Brief: Please copy the rows word for word, from the line with "In order to click on chart-title: Κατανομή" to the line with "legend-label: 其他收入 is", including both of those lines.

Data shown:
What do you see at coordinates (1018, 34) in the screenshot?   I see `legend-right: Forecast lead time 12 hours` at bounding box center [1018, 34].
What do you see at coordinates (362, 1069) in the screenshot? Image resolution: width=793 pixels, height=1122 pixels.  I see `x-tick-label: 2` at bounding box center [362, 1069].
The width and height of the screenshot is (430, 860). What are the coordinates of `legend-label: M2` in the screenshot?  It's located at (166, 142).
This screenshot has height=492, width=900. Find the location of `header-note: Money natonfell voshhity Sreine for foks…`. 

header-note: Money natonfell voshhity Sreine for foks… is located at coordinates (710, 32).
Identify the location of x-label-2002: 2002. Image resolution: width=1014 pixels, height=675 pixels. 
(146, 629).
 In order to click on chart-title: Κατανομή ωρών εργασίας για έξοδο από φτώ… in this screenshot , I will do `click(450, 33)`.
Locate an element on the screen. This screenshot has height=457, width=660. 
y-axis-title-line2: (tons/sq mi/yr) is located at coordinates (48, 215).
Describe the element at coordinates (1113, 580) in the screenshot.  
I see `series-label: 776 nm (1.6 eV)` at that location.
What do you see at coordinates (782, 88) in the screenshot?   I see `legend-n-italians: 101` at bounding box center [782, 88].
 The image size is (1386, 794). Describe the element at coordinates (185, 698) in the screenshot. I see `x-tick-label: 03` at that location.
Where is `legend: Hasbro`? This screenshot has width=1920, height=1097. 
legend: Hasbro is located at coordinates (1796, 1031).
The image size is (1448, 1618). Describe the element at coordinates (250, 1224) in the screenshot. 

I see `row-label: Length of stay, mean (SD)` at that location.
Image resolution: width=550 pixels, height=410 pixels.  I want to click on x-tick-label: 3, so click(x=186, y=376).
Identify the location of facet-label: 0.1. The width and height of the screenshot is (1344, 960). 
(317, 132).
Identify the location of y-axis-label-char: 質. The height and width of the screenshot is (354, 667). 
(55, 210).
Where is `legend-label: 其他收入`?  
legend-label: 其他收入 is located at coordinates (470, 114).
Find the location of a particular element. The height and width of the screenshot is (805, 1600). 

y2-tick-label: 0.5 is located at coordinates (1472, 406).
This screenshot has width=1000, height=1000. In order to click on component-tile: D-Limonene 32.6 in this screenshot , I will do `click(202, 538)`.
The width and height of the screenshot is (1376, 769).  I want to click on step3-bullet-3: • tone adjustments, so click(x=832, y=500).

Result of this task:
 In order to click on chart-title: Κατανομή ωρών εργασίας για έξοδο από φτώ… in this screenshot , I will do `click(450, 33)`.
Locate an element on the screen. This screenshot has height=457, width=660. 
y-axis-title-line2: (tons/sq mi/yr) is located at coordinates (48, 215).
Describe the element at coordinates (1113, 580) in the screenshot.  
I see `series-label: 776 nm (1.6 eV)` at that location.
What do you see at coordinates (782, 88) in the screenshot?   I see `legend-n-italians: 101` at bounding box center [782, 88].
 The image size is (1386, 794). Describe the element at coordinates (185, 698) in the screenshot. I see `x-tick-label: 03` at that location.
Where is `legend: Hasbro`? This screenshot has width=1920, height=1097. 
legend: Hasbro is located at coordinates (1796, 1031).
The image size is (1448, 1618). Describe the element at coordinates (250, 1224) in the screenshot. 

I see `row-label: Length of stay, mean (SD)` at that location.
Image resolution: width=550 pixels, height=410 pixels.  I want to click on x-tick-label: 3, so click(x=186, y=376).
Identify the location of facet-label: 0.1. The width and height of the screenshot is (1344, 960). 
(317, 132).
Identify the location of y-axis-label-char: 質. The height and width of the screenshot is (354, 667). 
(55, 210).
Where is `legend-label: 其他收入`?  
legend-label: 其他收入 is located at coordinates (470, 114).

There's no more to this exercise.